ACA seeks to bolster its argument by insisting that plaintiff's counsel's position in the underlying litigation, where they asserted that the facts and law plainly supported their FDCPA case, demonstrates that the participation of a national FDCPA expert was unnecessary. Of course, ACA's own litigation position hardly conceded such a straightforwardly meritorious case to plaintiff. To focus on such assertions-the standard rhetoric of adversarial legal argument-is to be distracted from the real point. Ultimately, the trial court must decide for itself whether an action was so simple as to undercut a subsequent fee request, and its uniquely informed on-the-spot judgment is owed much deference by an appellate court, see, e.g., Case v. Unified Sch. Dist. No. 233, 157 F.3d 1243, 1249 (10th Cir.1998) (citing cases expressing in various ways trial court's superior vantage for determining reasonable fee to which appellate court must defer). We are not persuaded that the district court abused its discretion in declining to categorically strike all compensation for Mr. Bragg. Of course, that does not mean Mr. Bragg was necessarily entitled to compensation for all of the hours recorded in his billing records; to the extent ACA objects to particular hours as excessive or redundant, we consider its objections in the next section below.
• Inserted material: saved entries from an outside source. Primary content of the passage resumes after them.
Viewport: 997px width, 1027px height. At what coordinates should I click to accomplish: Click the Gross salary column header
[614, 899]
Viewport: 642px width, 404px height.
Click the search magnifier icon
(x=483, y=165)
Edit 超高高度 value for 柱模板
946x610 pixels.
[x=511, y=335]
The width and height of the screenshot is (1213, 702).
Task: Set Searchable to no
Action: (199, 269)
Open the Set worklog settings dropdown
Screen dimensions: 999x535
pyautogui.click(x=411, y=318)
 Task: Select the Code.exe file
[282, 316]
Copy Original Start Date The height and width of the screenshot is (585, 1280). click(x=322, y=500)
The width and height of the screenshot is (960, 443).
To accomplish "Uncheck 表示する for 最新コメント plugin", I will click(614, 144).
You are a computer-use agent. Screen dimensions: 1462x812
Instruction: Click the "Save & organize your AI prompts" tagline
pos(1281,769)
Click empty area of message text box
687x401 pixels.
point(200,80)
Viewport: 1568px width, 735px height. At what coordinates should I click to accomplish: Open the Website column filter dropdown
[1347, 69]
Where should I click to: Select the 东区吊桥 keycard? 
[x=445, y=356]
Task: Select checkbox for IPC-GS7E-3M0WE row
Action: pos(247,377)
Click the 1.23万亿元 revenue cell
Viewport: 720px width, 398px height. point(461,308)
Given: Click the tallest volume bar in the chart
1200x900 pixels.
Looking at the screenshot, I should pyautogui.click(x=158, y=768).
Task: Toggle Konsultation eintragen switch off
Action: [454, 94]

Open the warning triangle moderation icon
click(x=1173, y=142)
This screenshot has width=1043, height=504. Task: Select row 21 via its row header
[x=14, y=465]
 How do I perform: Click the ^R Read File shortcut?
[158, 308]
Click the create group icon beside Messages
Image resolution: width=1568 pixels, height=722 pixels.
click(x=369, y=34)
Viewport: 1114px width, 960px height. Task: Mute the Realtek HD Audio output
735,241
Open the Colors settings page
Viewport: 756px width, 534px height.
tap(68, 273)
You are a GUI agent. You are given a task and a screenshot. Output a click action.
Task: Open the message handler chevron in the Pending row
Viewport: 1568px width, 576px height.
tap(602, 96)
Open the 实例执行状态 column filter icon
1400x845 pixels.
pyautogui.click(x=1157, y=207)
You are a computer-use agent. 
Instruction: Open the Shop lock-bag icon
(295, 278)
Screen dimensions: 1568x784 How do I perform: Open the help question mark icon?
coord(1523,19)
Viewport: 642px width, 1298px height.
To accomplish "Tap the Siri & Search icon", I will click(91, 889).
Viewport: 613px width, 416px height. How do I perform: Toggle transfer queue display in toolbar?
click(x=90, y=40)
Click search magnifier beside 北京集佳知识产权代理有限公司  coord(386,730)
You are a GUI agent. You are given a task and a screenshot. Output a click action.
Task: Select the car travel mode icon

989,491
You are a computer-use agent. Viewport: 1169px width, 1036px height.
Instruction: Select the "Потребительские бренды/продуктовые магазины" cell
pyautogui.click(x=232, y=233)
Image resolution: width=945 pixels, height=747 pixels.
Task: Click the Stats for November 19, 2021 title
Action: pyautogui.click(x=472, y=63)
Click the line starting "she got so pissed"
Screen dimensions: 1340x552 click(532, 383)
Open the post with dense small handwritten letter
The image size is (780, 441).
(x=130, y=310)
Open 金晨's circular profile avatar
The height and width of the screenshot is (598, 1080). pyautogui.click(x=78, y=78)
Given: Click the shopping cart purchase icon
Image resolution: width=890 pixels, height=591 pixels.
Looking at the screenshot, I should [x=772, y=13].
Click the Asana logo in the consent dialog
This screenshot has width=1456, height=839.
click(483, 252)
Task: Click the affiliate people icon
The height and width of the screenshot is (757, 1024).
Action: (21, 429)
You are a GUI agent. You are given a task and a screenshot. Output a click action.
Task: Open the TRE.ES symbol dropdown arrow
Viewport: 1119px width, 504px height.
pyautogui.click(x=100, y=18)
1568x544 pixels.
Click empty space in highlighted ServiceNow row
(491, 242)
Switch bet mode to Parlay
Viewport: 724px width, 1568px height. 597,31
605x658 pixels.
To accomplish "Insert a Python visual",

C. Particular Objections to Hours Claimed

ACA advances several objections to hours claimed by Mr. Bragg. First, it contends that the twelve hours he spent working on plaintiff's (successful) motion to dismiss one of ACA's counterclaims should have been struck. Picking up on its prior theme, ACA insists this work could have been done by a less experienced attorney. But, again, ACA does not cite any authority holding that an experienced attorney must work for free whenever the task at hand might not call for the full measure of his expertise (assuming ACA's factual premise here). ACA notes that the motion focused on a single counterclaim, as...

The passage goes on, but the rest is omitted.